Key Chemistry Terms and definitions covered in this textbook
  • 1,4-adduct

    The product obtained from 1,4-addition across a conjugated p system.

  • activated complex.

    The species temporarily formed by the reactant molecules as a result of the collision before they form the product. (13.4)

  • alkynes

    Hydrocarbons containing one or more carbon–carbon triple bonds. (Section 24.2)

  • amidomalonate synthesis

    A synthetic method that employs diethyl acetamidomalonate as the starting material and enables the preparation of racemic a-amino acids.

  • beta emission

    A nuclear decay process where a beta particle is emitted from the nucleus; also called beta decay. (Section 21.1)

  • Brønsted-Lowry acid

    A compound that can serve as a proton donor.

  • carbohydrates

    A class of substances formed from polyhydroxy aldehydes or ketones. (Section 24.8)

  • cellular respiration

    A process by which molecular oxygen is used to convert food into CO2, water, and energy.

  • cellulose

    A polysaccharide of glucose; it is the major structural element in plant matter. (Section 24.8)

  • chemistry.

    The study of matter and the changes it undergoes. (1.1)

  • covalent-network solids

    Solids in which the units that make up the three-dimensional network are joined by covalent bonds. (Section 12.1)

  • Dalton’s law of partial pressures.

    The total pressure of a mixture of gases is just the sum of the pressures that each gas would exert if it were present alone. (5.6)

  • double helix

    The structure for DNA that involves the winding of two DNA polynucleotide chains together in a helical arrangement. The two strands of the double helix are complementary in that the organic bases on the two strands are paired for optimal hydrogen bond interaction. (Section 24.10)

  • face-centered lattice

    A crystal lattice in which the lattice points are located at the faces and corners of each unit cell. (Section 12.2)

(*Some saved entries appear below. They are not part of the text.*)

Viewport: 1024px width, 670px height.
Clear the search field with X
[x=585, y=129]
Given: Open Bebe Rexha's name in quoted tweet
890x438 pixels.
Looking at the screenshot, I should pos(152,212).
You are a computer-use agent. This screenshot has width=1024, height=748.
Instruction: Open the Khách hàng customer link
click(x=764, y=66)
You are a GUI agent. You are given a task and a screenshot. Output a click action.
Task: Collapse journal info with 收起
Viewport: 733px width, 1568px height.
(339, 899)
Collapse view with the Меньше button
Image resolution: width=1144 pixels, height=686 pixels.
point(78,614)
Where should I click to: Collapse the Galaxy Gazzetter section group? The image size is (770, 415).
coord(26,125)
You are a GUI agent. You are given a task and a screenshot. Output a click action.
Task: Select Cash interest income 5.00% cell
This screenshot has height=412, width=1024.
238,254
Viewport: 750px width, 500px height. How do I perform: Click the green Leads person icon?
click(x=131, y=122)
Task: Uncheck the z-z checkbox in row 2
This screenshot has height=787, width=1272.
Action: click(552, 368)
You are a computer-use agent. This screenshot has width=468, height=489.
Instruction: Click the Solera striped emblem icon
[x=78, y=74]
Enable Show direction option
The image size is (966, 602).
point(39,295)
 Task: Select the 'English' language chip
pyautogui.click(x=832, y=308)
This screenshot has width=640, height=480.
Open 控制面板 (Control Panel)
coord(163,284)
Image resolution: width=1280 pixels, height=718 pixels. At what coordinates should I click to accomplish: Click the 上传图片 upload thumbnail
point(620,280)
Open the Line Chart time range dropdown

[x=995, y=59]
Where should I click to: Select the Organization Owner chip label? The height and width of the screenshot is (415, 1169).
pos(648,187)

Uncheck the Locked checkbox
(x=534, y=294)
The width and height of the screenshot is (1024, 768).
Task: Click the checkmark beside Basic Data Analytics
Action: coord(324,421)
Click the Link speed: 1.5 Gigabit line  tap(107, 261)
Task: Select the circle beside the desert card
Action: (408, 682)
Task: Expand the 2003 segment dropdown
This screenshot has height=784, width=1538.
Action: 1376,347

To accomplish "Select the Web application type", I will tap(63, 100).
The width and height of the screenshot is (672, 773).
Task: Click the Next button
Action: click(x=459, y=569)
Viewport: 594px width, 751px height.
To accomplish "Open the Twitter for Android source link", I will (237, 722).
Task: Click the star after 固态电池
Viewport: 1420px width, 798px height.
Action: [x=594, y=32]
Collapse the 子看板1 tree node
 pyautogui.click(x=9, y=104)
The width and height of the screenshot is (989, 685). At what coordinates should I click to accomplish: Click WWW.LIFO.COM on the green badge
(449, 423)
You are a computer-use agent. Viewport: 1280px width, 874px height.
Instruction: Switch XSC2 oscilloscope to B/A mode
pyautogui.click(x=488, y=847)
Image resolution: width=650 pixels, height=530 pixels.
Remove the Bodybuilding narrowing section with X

  • intermetallic compound

    A homogeneous alloy with definite properties and a fixed composition. Intermetallic compounds are stoichiometric compounds that form between metallic elements. (Section 12.3)

  • N-nitrosamine

    A compound with the structure R2N!NRO.

  • neutron

    An electrically neutral particle found in the nucleus of an atom; it has approximately the same mass as a proton. (Section 2.3)

  • polyvinyl chloride, (PVC)

    A polymer formed from the polymerization of vinyl chloride (H2CRCHCl).

  • saturated solution

    A solution in which undissolved solute and dissolved solute are in equilibrium. (Section 13.2)

  • sulfonate ions

    Common leaving groups. Examples include tosylate, mesylate, and triflate ions.